▸ Entries for locating text and elements:
********

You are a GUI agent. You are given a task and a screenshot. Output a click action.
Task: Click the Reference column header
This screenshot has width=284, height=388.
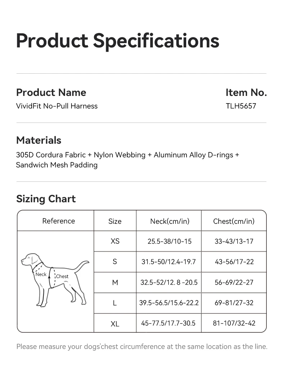tap(59, 221)
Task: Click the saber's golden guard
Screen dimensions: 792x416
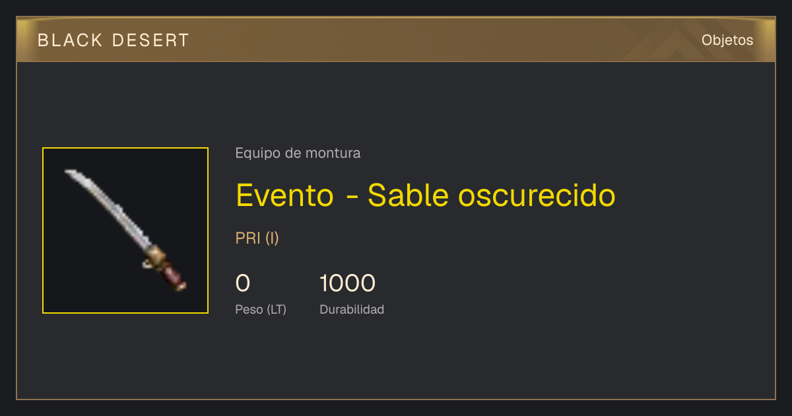Action: [156, 256]
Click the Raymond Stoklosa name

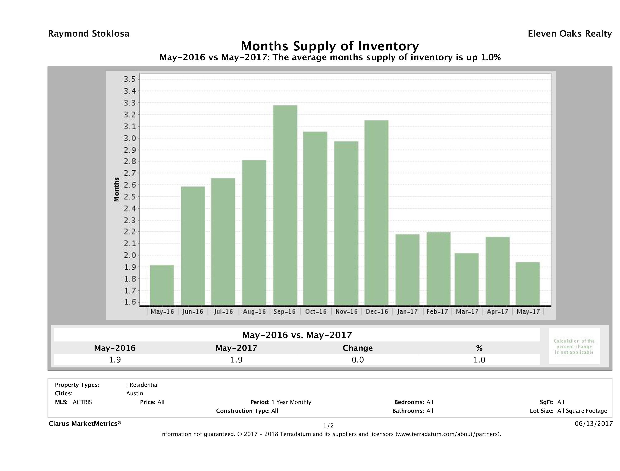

********

▸ Short exercise: Can you write out the entries above again, switching every "screenshot" to "screen capture", changing nothing else and leaving out the pictures?

▸ Expected output:
You are a GUI agent. You are given a task and a screen capture. Output a click action.
Task: Click the Reference column header
This screen capture has width=284, height=388.
tap(59, 221)
Task: Click the saber's golden guard
Screen dimensions: 792x416
Action: [156, 256]
Click the Raymond Stoklosa name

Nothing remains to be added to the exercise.